Degradation of GSPT1 causes TP53-independent cell death in leukemia while sparing normal hematopoietic stem cells.

Targeted protein degradation is a rapidly advancing and expanding therapeutic approach. Drugs that degrade GSPT1 via the CRL4CRBN ubiquitin ligase are a new class of cancer therapy in active clinical development with evidence of activity against acute myeloid leukemia in early-phase trials. However, other than activation of the integrated stress response, the downstream effects of GSPT1 degradation leading to cell death are largely undefined, and no murine models are available to study these agents. We identified the domains of GSPT1 essential for cell survival and show that GSPT1 degradation leads to impaired translation termination, activation of the integrated stress response pathway, and TP53-independent cell death. CRISPR/Cas9 screens implicated decreased translation initiation as protective following GSPT1 degradation, suggesting that cells with higher levels of translation are more susceptible to the effects of GSPT1 degradation. We defined 2 Crbn amino acids that prevent Gspt1 degradation in mice, generated a knockin mouse with alteration of these residues, and demonstrated the efficacy of GSPT1-degrading drugs in vivo with relative sparing of numbers and function of long-term hematopoietic stem cells. Our results provide a mechanistic basis for the use of GSPT1 degraders for the treatment of cancer, including TP53-mutant acute myeloid leukemia.

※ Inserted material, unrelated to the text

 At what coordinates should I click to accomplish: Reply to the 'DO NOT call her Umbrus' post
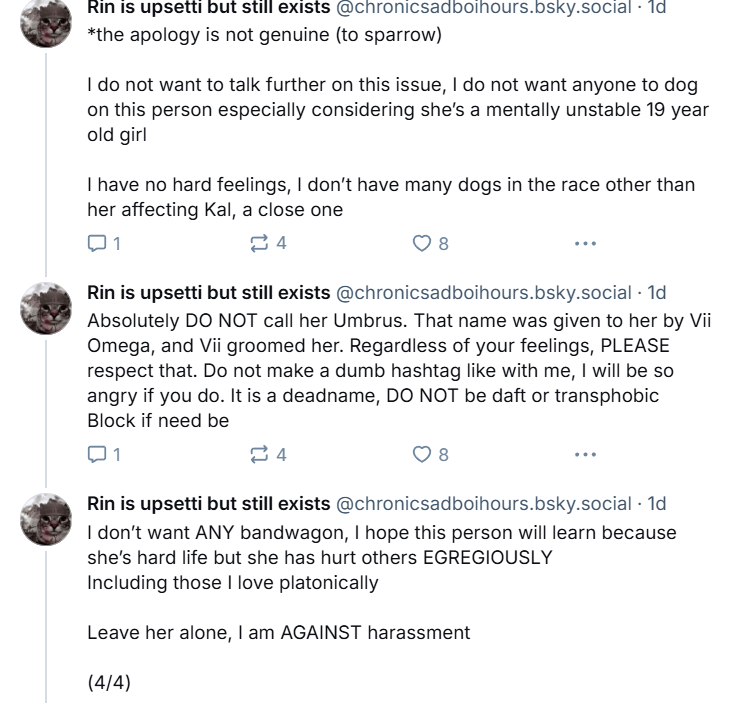104,455
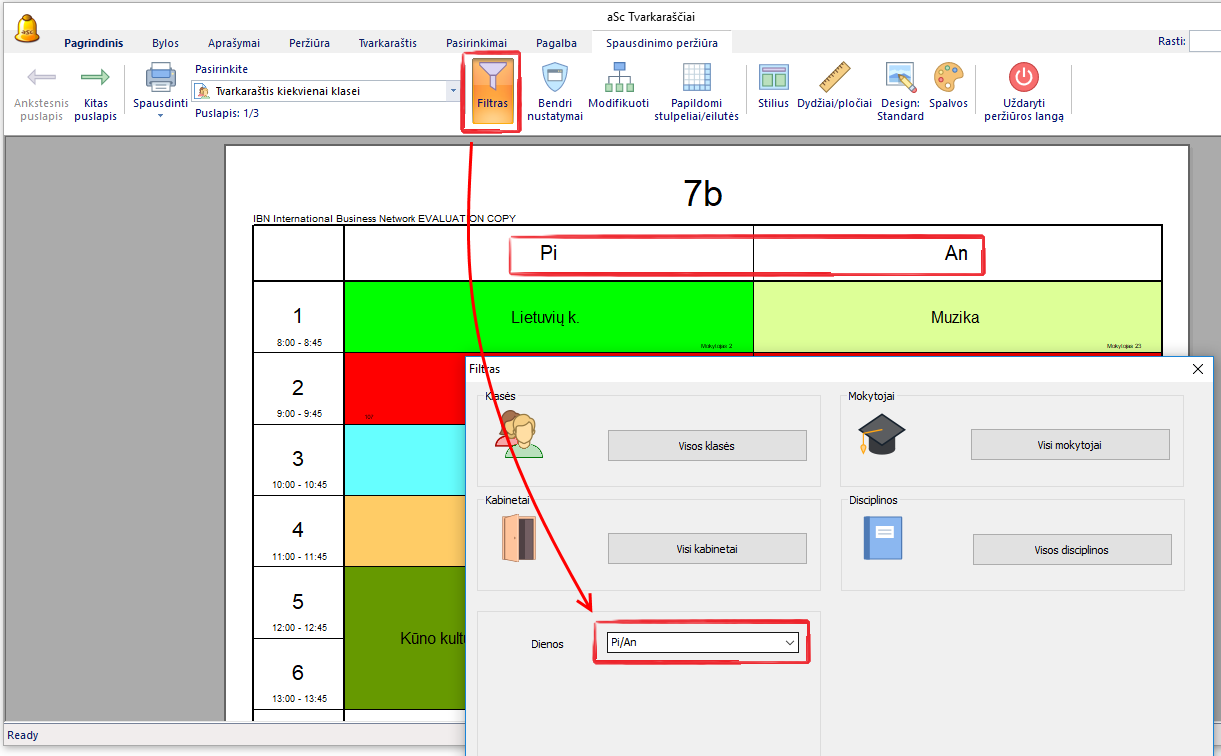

Patterns of substrate affinity, competition, and degradation kinetics underlie biological activity of thalidomide analogs.

Pharmacologic agents that modulate ubiquitin ligase activity to induce protein degradation are a major new class of therapeutic agents, active in a number of hematologic malignancies. However, we currently have a limited understanding of the determinants of activity of these agents and how resistance develops. We developed and used a novel quantitative, targeted mass spectrometry (MS) assay to determine the relative activities, kinetics, and cell-type specificity of thalidomide and 4 analogs, all but 1 of which are in clinical use or clinical trials for hematologic malignancies. Thalidomide analogs bind the CRL4CRBN ubiquitin ligase and induce degradation of particular proteins, but each of the molecules studied has distinct patterns of substrate specificity that likely underlie the clinical activity and toxicities of each drug. Our results demonstrate that the activity of molecules that induce protein degradation depends on the strength of ligase-substrate interaction in the presence of drug, the levels of the ubiquitin ligase, and the expression level of competing substrates. These findings highlight a novel mechanism of resistance to this class of drugs mediated by competition between substrates for access to a limiting pool of the ubiquitin ligase. We demonstrate that increased expression of a nonessential substrate can lead to decreased degradation of other substrates that are critical for antineoplastic activity of the drug, resulting in drug resistance. These studies provide general rules that govern drug-dependent substrate degradation and key differences between thalidomide analog activity in vitro and in vivo.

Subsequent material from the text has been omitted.